Eleição de Hu oferece ao regime chinês 'luz verde para continuar uso da Interpol como veículo à suas políticas repressivas em todo o mundo'

Por Dorothy Li 

Parlamentares globais pediram aos governos para que revoguem seus tratados de extradição com a China mediante ao medo de que o regime comunista use o órgão internacional de aplicação da lei para perseguir dissidentes através das fronteiras, já que o indicado da China conquistou uma importante posição na Interpol.

A Organização Internacional de Polícia Criminal (Interpol), em 25 de novembro elegeu Hu Binchen, um funcionário do Ministério de Segurança Pública da China, como um delegado da Ásia em seu Comitê Executivo de 13 membros durante a reunião anual da Assembleia Geral da Interpol, em Istambul.

A eleição de Hu oferece ao regime chinês “luz verde para continuar utilizando a Interpol como um veículo para suas políticas repressivas em todo o mundo e coloca milhares de dissidentes de Hong Kong, uigures, tibetanos, taiwaneses e chineses que vivem no exterior sob risco ainda maior”, afirmou a Aliança Parlamentar sobre a China (IPAC) em um comunicado na quinta-feira.

O regime chinês “abusou repetidamente do Aviso Vermelho da Interpol para perseguir dissidentes no exílio”, segundo o IPAC.

Cinquenta políticos do grupo apresentaram suas objeções à candidatura de Hu em uma carta conjunta no dia 15 de novembro. Eles alegaram que o regime chinês enviou Hu para continuar expandindo seu “longo braço de policiamento no exterior”, citando o relatório de um grupo de defesa dos direitos humanos, o Safeguard Defenders.

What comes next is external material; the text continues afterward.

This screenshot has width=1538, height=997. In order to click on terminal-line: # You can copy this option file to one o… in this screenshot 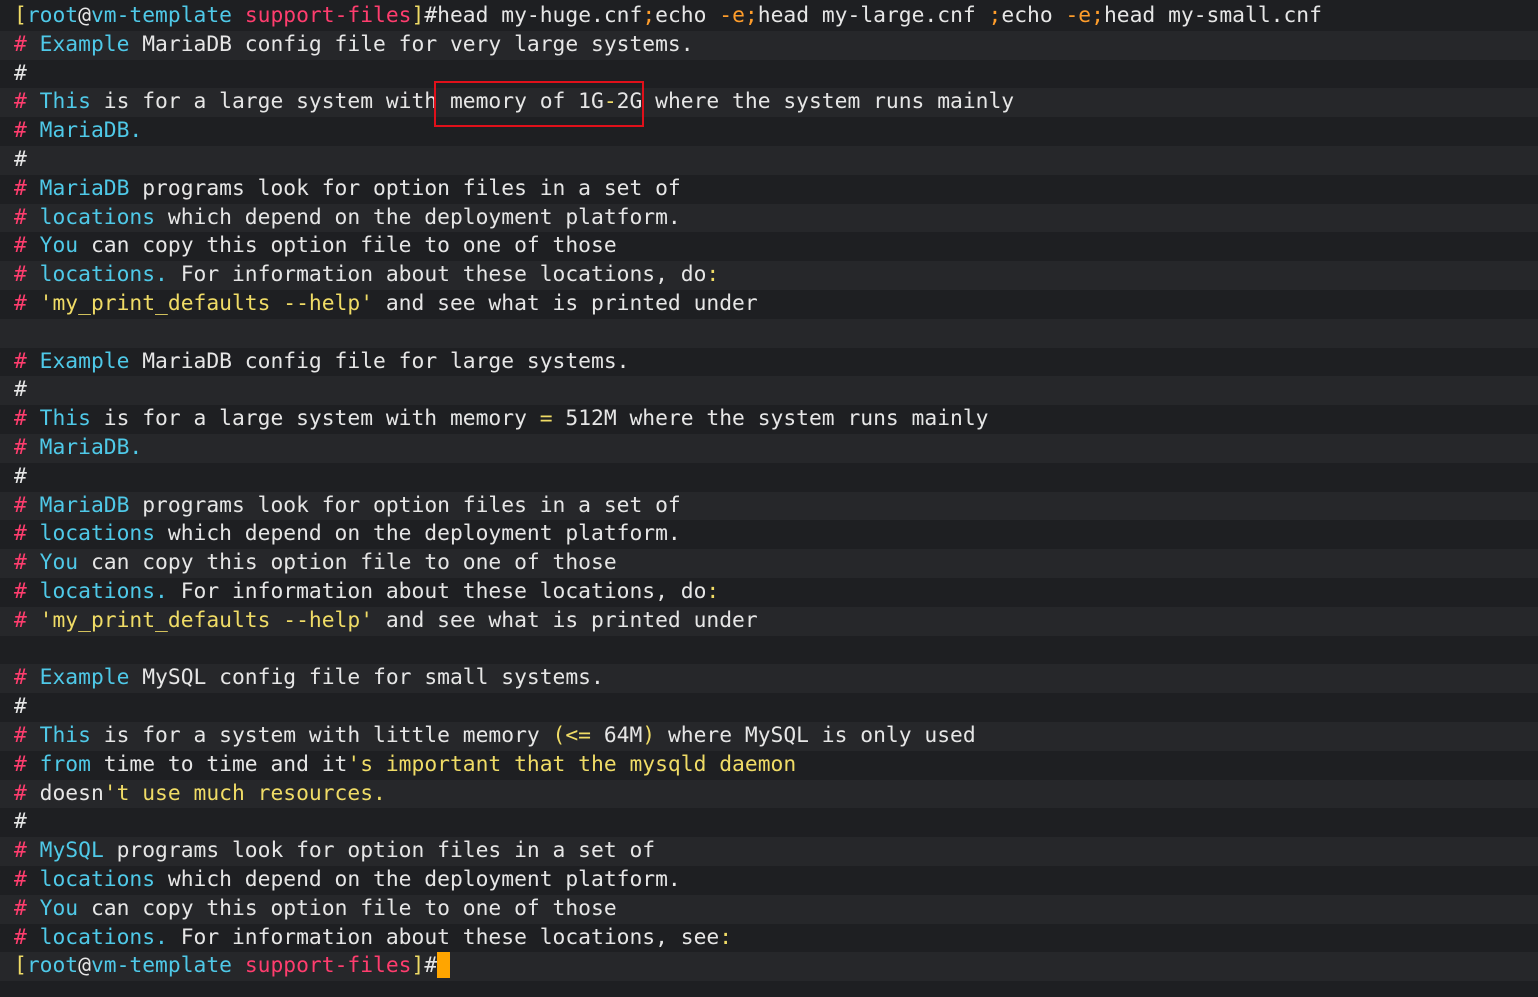, I will do `click(769, 564)`.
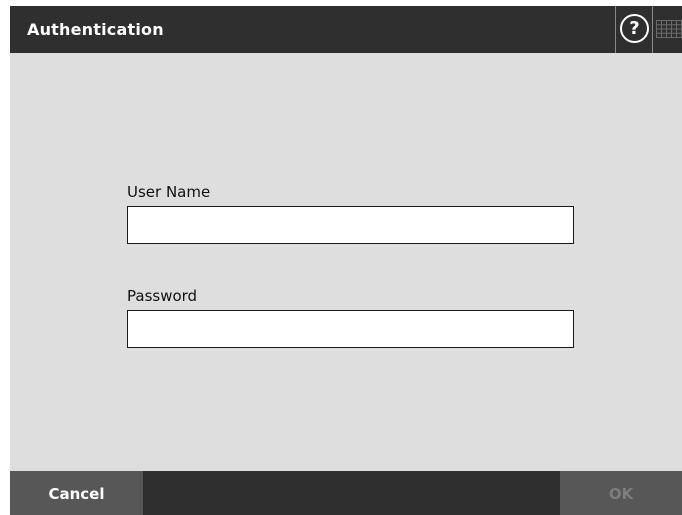  I want to click on username-input, so click(350, 225).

O relatório, intitulado “No Room to Run”(Sem Espaço para Escapar), examina como o regime impediu que seus Avisos Vermelhos pela Interpol viessem ao público, colocando milhares de ativistas e dissidentes em risco de prisão, detenção e extradição para a China. De acordo com o relatório divulgado em 15 de novembro, o departamento de cooperação internacional, no qual Hu trabalha como um alto funcionário, é responsável por perseguir supostos fugitivos no exterior, por meios legais ou ilegais.

O grupo internacional de parlamentares multipartidários está agora “profundamente preocupado” com a eleição de Hu.

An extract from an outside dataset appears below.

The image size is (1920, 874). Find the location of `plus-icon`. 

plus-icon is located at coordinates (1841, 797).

“Reiteramos nosso apelo para que todos os governos revoguem os tratados de extradição com a RPC e Hong Kong”, declarou o IPAC. “Ativistas, dissidentes e exilados que vivem no exterior devem ser protegidos contra assédio e intimidação das autoridades da RPC”.

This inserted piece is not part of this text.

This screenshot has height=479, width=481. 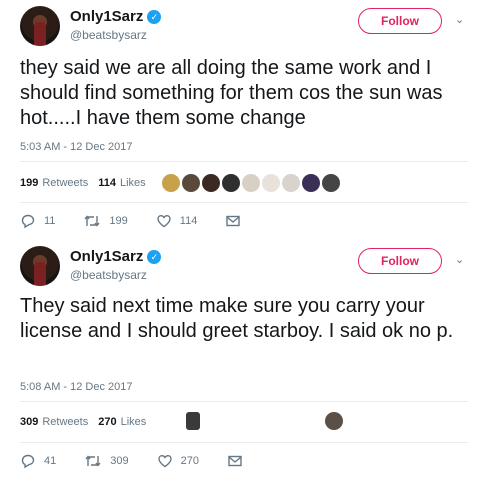 I want to click on like-action: 114, so click(x=177, y=221).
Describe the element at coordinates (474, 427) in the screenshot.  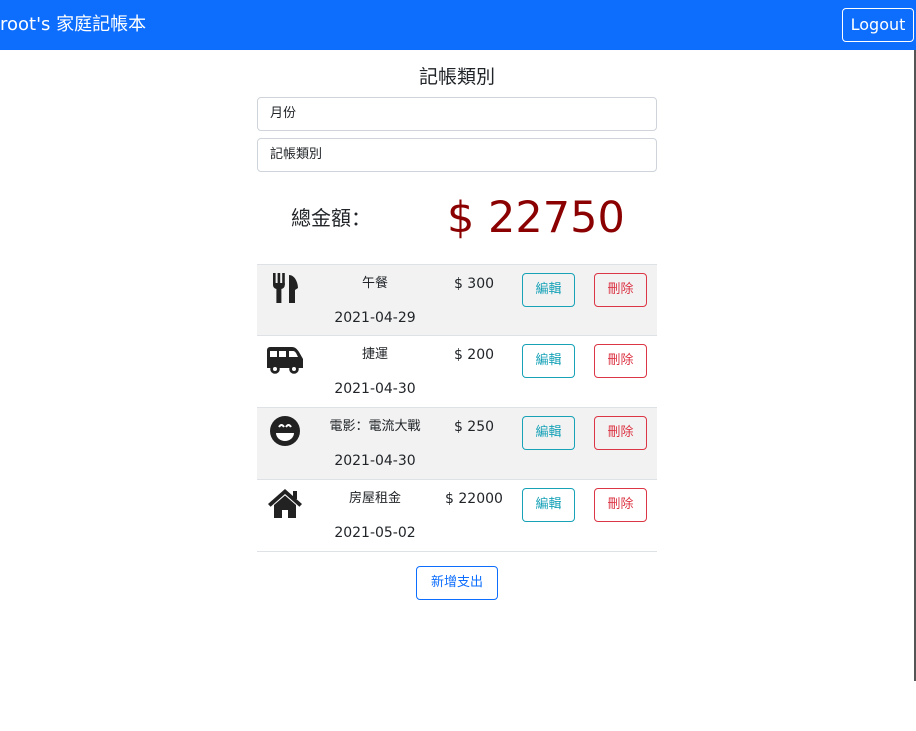
I see `record-amount: $ 250` at that location.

A presidente do grupo de direitos humanos Hong Kong Link, Gloria Fung, expressou suas preocupações, em uma entrevista anterior ao Epoch Times, sobre o uso indevido do banco de dados da organização por Pequim após a eleição de Hu.

O diretor do Safeguard Defenders, Peter Dahlin, alertou em um post na quinta-feira, relatando: “uma raposa agora é encarregada de vigiar as ovelhas”.

O ex-presidente da Interpol, Meng Hongwei, está atualmente cumprindo uma pena de 13 anos de prisão na China. O oficial sênior de segurança chinesa desapareceu em 2018 durante uma visita domiciliar. Meng mais tarde reapareceu no tribunal e foi acusado de aceitar subornos, embora sua esposa, que recebeu asilo político na França, tenha negado a acusação.